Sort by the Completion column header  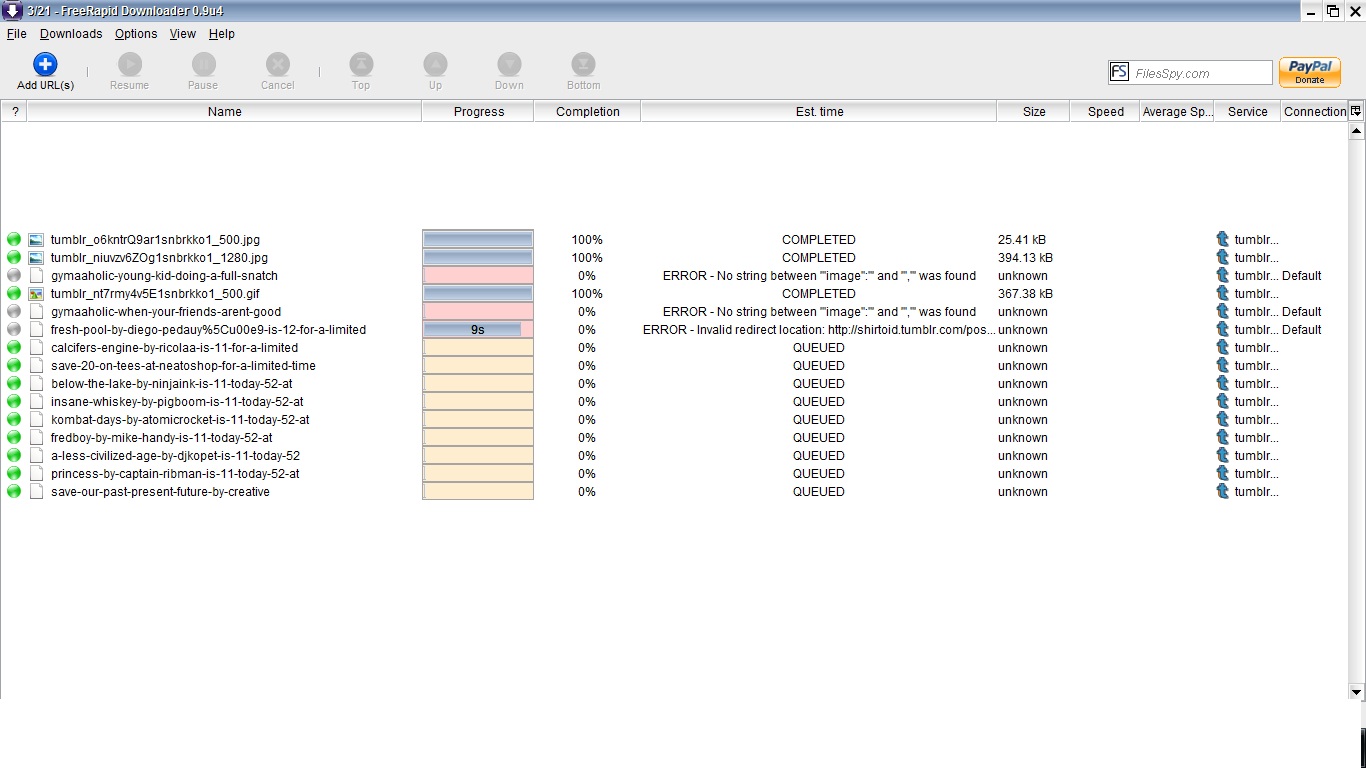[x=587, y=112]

• • • • •

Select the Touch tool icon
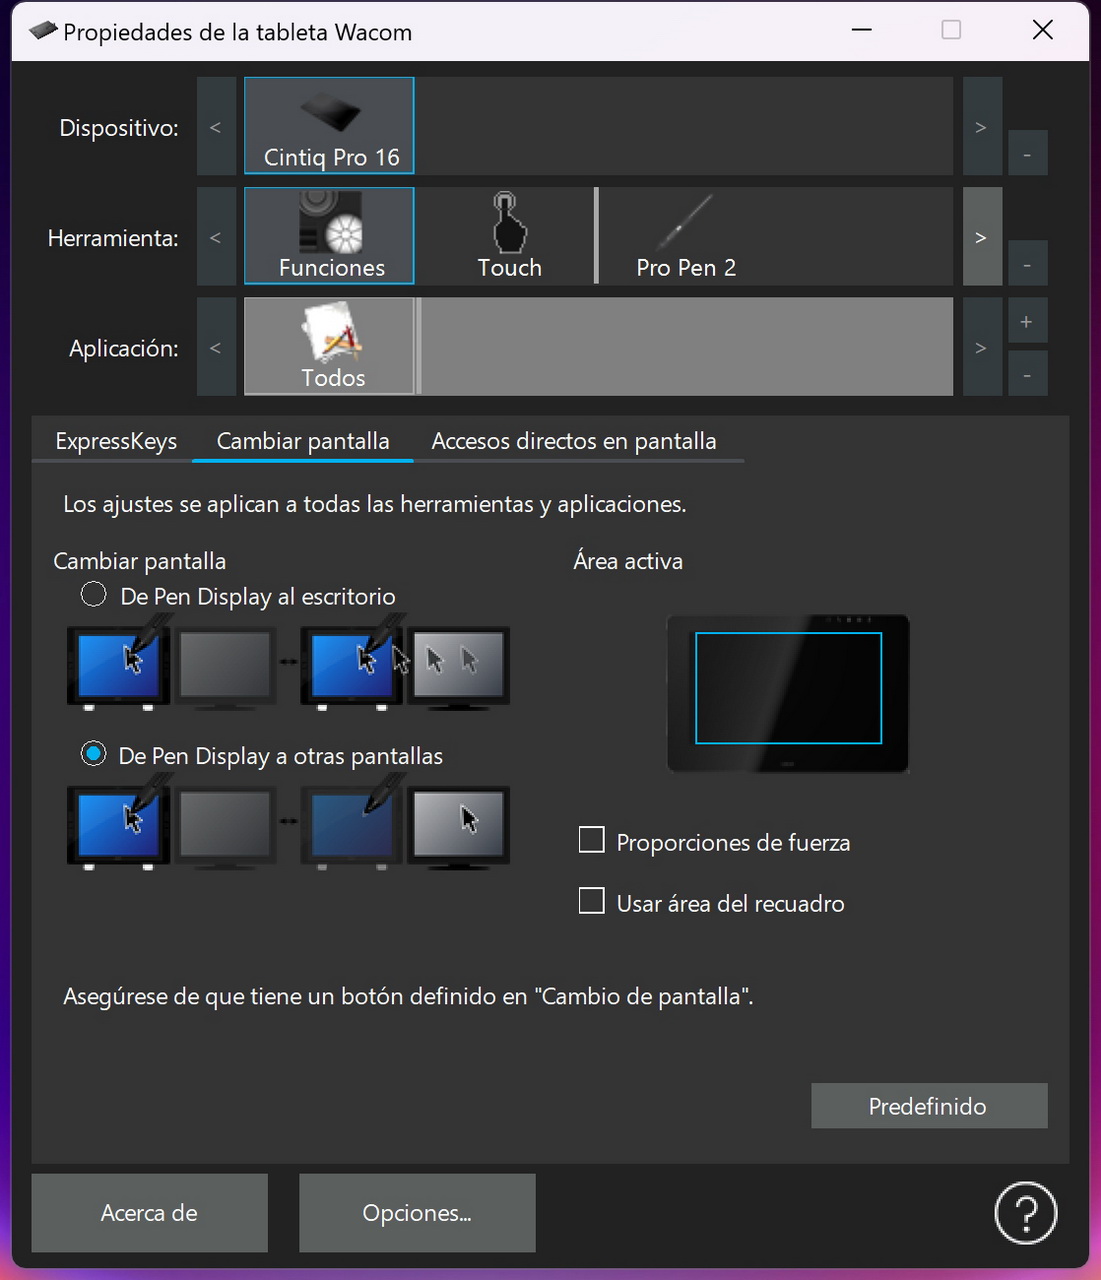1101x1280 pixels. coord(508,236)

• • • • •

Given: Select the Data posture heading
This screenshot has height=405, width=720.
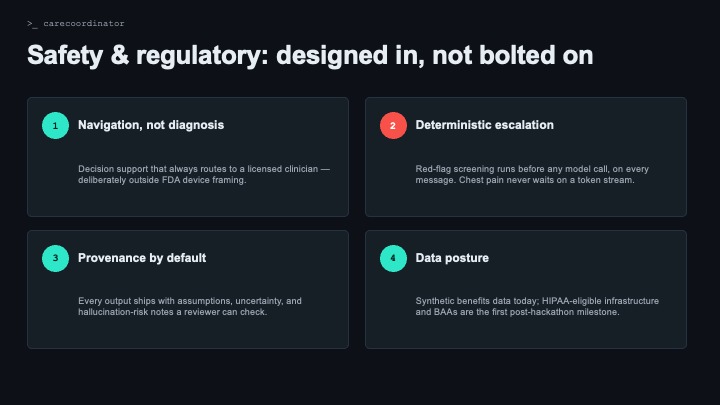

• • • • •

**EXERCISE DIRECTIONS**
Quote everything from the line containing "Given: Select the Data posture heading" down to the line containing "This screenshot has height=405, width=720.", with both of those lines included.

**THE RESPONSE**
Given: Select the Data posture heading
This screenshot has height=405, width=720.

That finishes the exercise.